> REQUEST A:
According to the forum thread about the bike mirror, how long had wim been using the mirror when posting?
> REQUEST B:
Write the next part of the forum thread about the bike mirror, picking up right after its last line.

> DOCUMENT EXCERPT:

I have this mirror on my bike occasionally, mostly for large organized rides to see who's behind me. It tends to get bumped/moved around when they bike is not being ridden. I usually have to adjust it when I first get going but mine grips in the socket well enough it stays in place while riding.


----------



## wim (Feb 28, 2005)

TiCruiser said:


> I usually have to adjust it when I first get going but mine grips in the socket well enough it stays in place while riding.


Same experience after one month with this mirror. Stayed in place, even on rough surfaces. But I knock it out of alignment a lot when handling the bike, like putting it up or hauling it somewhere—no big deal, though. Reports of that mirror popping off during a ride undoubtedly came from people who didn't push it into its socket deep enough to begin with.

Second the caution about using it to see if the road is clear for a U-turn or left turn: don't ever. When you see a car in this mirror, it's not just closer than you think, but much closer than you think. But I suppose that's true of all convex bike mirrors.


----------



## Opus51569 (Jul 21, 2009)

Good to know. Thanks TiCruiser and wim.


----------



## aking legs 2 (Sep 30, 2009)

> DATA EXTRACT:
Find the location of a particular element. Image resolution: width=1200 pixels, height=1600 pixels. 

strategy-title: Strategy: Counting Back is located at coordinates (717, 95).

> TASK RESPONSE A:
One month.

> TASK RESPONSE B:
*Third eye*

Very simple & secure. 

Works well on both straight & drop bars. You can find these at most bike shops. 

Third one down (What a coincidence!!)

http://www.3rd-eye.com/


----------



## CaliforniaPI (Sep 25, 2005)

I use a 3rd eye plastic glasses mirror. I removed the 3 pronged mounting thingy and got some electrical shrink-wrap tubing from Radio Shack. 1 minute under a heat gun and I've got a permanent mirror attached to my riding glasses. It doesn't move around, my helmet doesn't bump it and it is always in position. I use interchangable lens eyewear from Performance so I can wear what I need to see (depending on the conditions) and my mirror is always there. Best solution I found even if I had to invent it myself. It helps for evaluating traffic, but I always look over my shoulder to confirm.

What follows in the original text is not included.